A Facile and Efficient Method to Fabricate Highly Selective Nanocarbon Catalysts for Oxidative Dehydrogenation
Graphical Abstract
Effective defects: The solid-phase oxidation of carbon nanotubes (CNTs) with magnesium nitrate salts is a promising method to create highly selective CNT catalysts for the oxidative dehydrogenation (ODH) of n-butane. The defects generated on the CNT surface, which are susceptible to in situ oxidation into quinone groups in the ODH reaction, promote the selectivity and yield to alkenes. Additionally, the introduction of MgO nanoparticles could facilitate the desorption of alkenes and improve the selectivity.
Abstract
Carbon nanotubes (CNTs) were used in oxidative dehydrogenation (ODH) reactions.
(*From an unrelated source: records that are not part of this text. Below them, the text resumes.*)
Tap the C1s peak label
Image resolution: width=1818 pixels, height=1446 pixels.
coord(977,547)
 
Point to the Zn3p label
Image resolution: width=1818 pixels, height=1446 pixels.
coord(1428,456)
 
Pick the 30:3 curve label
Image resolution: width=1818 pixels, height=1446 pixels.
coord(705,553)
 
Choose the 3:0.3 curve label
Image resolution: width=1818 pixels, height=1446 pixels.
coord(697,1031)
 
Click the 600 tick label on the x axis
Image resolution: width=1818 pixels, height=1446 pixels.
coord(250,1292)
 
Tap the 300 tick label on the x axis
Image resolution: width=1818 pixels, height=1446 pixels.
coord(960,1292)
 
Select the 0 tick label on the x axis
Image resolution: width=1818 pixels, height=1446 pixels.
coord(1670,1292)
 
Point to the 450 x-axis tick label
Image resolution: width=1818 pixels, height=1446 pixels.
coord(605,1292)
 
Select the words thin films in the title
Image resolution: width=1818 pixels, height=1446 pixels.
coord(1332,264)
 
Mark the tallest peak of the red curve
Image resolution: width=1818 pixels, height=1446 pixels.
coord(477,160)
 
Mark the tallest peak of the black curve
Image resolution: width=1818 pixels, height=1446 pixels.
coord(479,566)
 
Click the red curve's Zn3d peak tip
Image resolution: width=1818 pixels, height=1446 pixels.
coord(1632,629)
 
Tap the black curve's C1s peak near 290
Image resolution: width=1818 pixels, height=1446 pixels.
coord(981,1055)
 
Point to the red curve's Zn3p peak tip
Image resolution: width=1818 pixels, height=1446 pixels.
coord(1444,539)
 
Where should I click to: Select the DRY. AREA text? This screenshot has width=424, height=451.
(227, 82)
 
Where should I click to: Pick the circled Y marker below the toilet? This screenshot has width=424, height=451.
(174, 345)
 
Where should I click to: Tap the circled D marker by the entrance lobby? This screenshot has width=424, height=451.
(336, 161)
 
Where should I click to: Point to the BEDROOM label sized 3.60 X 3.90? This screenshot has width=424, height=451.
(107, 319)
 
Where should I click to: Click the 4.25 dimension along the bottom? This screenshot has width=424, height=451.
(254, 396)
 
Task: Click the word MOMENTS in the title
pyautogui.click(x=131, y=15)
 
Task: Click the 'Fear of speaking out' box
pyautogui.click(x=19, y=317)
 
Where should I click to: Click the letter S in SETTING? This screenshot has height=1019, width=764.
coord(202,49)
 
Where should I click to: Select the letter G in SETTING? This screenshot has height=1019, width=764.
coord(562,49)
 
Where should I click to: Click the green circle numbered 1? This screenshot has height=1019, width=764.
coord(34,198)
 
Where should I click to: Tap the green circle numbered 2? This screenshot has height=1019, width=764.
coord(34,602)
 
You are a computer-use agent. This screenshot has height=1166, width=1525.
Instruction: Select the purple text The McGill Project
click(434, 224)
Quinone groups on the CNT surface were identified as active sites for the dehydrogenation pathway. Liquid-phase oxidation with HNO3 is one way to generate various oxygen functionalities on the CNT surface but it produces a large amount of acid waste, limiting its industrial application. Here, a facile and efficient oxidative method to prepare highly selective CNT catalysts for ODH of n-butane is reported. Magnesium nitrate salts as precursors were used to produce defect-rich CNTs through solid-phase oxidation. Skeleton defects induced on the CNT surface resulted in the selective formation of quinone groups active for the selective dehydrogenation. The as-prepared catalyst exhibited a considerable selectivity (58 %) to C4 olefins, which is superior to that of CNTs oxidized with liquid HNO3. Through the introduction of MgO nanoparticles on the CNT surface, the desorption of alkenes can be accelerated dramatically, thus enhancing the selectivity. This study provides an attractive way to develop new nanocarbon catalysts.